J Nutr. 2014 Sep;144(9):1349-55. doi: 10.3945/jn.114.191171.

Ghrelin receptor regulates appetite and satiety during aging in mice by regulating meal frequency and portion size but not total food intake.

 

Lin L1, Nuotio-Antar AM2, Ma X3, Liu F4, Fiorotto ML2, Sun Y5.
  • 1USDA/Agricultural Research Service Children’s Nutrition Research Center, Department of Pediatrics, and State Key Laboratory of Quality Research in Chinese Medicine, Institute of Chinese Medical Sciences, University of Macau, Macau, China;
  • 2USDA/Agricultural Research Service Children’s Nutrition Research Center, Department of Pediatrics, and.
  • 3USDA/Agricultural Research Service Children’s Nutrition Research Center, Department of Pediatrics, and Division of Endocrinology, Department of Internal Medicine, The First Affiliated Hospital of Zhengzhou University, Zhengzhou, China;
  • 4Department of Pharmacology, University of Texas Health Science Center, San Antonio, TX; and Metabolic Syndrome Research Center, Second Xiangya Hospital, Central South University, Changsha, Hunan, China.
  • 5USDA/Agricultural Research Service Children’s Nutrition Research Center, Department of Pediatrics, and Huffington Center on Aging and Department of Molecular and Cellular Biology, Baylor College of Medicine, Houston, TX; yuxiangs@bcm.edu.

 

Abstract

Aging is often associated with overweight and obesity.
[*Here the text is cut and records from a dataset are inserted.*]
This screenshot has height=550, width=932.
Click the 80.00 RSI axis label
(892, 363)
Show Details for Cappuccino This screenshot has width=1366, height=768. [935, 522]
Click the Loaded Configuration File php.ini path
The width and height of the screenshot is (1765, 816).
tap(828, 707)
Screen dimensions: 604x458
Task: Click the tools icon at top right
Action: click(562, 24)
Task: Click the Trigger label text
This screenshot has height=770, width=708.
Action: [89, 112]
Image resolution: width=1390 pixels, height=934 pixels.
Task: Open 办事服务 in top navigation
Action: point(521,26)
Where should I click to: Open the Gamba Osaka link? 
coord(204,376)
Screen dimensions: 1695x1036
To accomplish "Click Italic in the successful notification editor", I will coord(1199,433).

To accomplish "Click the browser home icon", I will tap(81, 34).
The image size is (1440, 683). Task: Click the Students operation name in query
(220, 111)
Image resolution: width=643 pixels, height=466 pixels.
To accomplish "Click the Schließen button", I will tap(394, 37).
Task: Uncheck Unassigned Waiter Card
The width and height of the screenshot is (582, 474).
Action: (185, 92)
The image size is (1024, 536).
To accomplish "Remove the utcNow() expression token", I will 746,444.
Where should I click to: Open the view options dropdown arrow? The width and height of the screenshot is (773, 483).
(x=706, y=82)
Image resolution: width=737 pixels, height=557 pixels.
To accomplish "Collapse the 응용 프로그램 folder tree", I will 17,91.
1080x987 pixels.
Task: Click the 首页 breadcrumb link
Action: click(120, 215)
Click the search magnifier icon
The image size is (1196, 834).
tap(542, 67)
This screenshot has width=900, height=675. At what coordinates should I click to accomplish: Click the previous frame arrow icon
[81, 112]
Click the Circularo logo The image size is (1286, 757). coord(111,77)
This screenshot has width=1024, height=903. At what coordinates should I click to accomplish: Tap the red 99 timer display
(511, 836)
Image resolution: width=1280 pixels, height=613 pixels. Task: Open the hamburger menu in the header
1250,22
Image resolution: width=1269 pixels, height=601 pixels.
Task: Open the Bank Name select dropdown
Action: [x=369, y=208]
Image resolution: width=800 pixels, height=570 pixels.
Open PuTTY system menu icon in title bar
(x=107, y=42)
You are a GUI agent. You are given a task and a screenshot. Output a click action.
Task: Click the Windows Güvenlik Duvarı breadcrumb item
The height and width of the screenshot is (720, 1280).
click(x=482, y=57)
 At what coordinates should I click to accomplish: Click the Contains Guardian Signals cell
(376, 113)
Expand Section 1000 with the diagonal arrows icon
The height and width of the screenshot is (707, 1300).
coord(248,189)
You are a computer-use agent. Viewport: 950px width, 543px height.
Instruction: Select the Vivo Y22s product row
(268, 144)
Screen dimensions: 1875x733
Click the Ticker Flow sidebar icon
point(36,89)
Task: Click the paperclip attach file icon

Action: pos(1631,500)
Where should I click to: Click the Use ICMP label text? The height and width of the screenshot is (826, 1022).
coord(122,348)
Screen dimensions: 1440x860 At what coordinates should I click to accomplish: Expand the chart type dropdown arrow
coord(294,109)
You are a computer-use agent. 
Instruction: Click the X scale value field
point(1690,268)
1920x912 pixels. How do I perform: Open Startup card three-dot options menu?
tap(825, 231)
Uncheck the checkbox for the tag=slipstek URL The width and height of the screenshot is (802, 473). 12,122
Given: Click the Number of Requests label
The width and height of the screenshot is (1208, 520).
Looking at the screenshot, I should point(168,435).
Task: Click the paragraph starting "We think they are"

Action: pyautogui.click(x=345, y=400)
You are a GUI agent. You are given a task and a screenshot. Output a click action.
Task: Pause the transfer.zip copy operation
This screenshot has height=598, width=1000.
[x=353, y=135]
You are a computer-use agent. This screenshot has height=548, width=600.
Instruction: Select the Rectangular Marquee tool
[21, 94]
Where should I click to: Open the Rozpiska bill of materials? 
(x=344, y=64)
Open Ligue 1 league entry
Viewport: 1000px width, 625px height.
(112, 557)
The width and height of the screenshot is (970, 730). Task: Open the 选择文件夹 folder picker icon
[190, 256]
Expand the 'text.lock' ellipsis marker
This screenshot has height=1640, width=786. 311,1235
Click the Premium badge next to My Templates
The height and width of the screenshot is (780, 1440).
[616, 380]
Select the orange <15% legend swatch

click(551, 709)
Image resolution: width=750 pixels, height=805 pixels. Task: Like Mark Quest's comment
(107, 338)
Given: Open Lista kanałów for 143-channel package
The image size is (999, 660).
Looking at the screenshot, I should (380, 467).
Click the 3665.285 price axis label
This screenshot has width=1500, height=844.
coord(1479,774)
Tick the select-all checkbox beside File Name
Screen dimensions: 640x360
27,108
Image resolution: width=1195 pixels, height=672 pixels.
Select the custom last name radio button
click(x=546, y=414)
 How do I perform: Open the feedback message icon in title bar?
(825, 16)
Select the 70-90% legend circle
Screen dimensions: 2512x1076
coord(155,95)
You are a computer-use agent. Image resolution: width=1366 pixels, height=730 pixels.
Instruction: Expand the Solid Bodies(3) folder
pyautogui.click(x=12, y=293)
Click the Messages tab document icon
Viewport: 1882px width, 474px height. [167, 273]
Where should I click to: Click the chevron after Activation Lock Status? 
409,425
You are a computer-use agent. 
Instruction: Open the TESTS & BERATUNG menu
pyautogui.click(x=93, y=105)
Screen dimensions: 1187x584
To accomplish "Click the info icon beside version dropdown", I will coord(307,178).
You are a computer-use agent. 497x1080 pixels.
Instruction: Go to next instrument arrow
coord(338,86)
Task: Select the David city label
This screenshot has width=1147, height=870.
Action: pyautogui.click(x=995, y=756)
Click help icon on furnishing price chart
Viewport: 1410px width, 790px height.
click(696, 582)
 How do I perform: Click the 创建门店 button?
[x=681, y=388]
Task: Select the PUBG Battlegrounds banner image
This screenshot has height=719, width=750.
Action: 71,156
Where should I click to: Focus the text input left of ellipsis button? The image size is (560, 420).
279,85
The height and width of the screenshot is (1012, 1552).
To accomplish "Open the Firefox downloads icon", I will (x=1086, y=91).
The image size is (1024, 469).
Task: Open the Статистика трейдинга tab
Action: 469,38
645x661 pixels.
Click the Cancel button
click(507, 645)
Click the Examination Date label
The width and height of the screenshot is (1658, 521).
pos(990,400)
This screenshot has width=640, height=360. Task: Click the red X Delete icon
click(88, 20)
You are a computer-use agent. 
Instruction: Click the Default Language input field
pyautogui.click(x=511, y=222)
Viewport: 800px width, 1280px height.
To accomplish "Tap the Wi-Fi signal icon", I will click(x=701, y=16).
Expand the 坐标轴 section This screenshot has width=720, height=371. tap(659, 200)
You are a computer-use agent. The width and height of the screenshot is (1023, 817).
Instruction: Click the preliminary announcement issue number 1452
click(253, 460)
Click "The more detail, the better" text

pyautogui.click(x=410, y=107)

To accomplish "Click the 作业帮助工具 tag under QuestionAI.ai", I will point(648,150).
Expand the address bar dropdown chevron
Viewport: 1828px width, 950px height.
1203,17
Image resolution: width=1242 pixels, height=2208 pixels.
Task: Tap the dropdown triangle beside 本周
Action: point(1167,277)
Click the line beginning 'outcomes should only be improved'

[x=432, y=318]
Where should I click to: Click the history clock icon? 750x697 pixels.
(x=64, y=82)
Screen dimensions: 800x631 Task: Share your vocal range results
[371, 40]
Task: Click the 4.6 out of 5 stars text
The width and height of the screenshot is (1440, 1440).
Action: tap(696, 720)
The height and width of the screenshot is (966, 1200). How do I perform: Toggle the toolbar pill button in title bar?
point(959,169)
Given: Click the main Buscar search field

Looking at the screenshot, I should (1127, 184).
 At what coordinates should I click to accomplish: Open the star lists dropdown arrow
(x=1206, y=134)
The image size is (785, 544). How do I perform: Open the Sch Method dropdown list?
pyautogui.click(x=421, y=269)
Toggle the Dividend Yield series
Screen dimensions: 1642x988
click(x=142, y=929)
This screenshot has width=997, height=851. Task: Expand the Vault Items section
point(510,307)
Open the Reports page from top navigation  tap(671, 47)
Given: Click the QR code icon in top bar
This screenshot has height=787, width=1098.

There exists a long-standing debate about whether meal pattern also contributes to the development of obesity. The orexigenic hormone ghrelin regulates appetite and satiety by activating its receptor, growth hormone secretagogue receptor (GHS-R). In mice, circulating ghrelin concentrations and brain GHS-R expression were shown to increase with aging. To assess whether GHS-R regulates feeding pattern during aging, we studied meal patterns for the following cohorts of male mice fed a normal unpurified diet: 1) 3-4 mo, young wild-type (WT) mice; 2) 3-4 mo, young Ghsr-null (Ghsr(-/-)) mice; 3) 12-14 mo, middle-aged WT (WT-M) mice; 4) 12-14 mo, middle-aged Ghsr(-/-) (Ghsr(-/-)-M) mice; 5) 24-26 mo, old WT (WT-O) mice; and 6) 24-26 mo, old Ghsr(-/-) (Ghsr(-/-)-O) mice. Although the total daily food intake of Ghsr(-/-) mice was similar to that of WT controls, Ghsr(-/-)-M and Ghsr(-/-)-O mice had 9% (P = 0.07) and 16% (P < 0.05) less body weight compared with WT-M and WT-O mice, respectively, primarily due to reduced fat mass (P < 0.05, WT-M vs. Ghsr(-/-)-M and WT-O vs. Ghsr(-/-)-O). Intriguingly, Ghsr(-/-)-M mice ate larger meals (on average, Ghsr(-/-)-M mice ate 0.117 g/meal and WT-M mice ate 0.080 g/meal; P < 0.01) and took a longer time to eat (Ghsr(-/-)-M, 196.0 s and WT-M, 128.9 s; P < 0.01), but ate less frequently (Ghsr(-/-)-M, 31.0 times/d and WT-M, 42.3 times/d; P < 0.05) than WT-M controls. In addition, we found that expression of hypothalamic orexigenic peptides, neuropeptide Y (NPY) and agouti-related peptide (AgRP), was relatively lower in aged WT mice (P = 0.09 for NPY and P = 0.06 for AgRP), but anorexic peptide pro-opiomelanocortin (POMC) expression remained unchanged between the WT age groups. Interestingly, old Ghsr(-/-) mice had greater hypothalamic NPY expression (102% higher; P < 0.05) and AgRP expression (P = 0.07) but significantly lower POMC expression (P < 0.05) when compared with age-matched WT-O controls. Thus, our results indicate that GHS-R plays an important role in the regulation of meal pattern and that GHS-R ablation may modulate feeding behavior through the regulation of hypothalamic neuropeptides. Our results collectively suggest that ghrelin receptor antagonism may have a beneficial effect on metabolism during aging.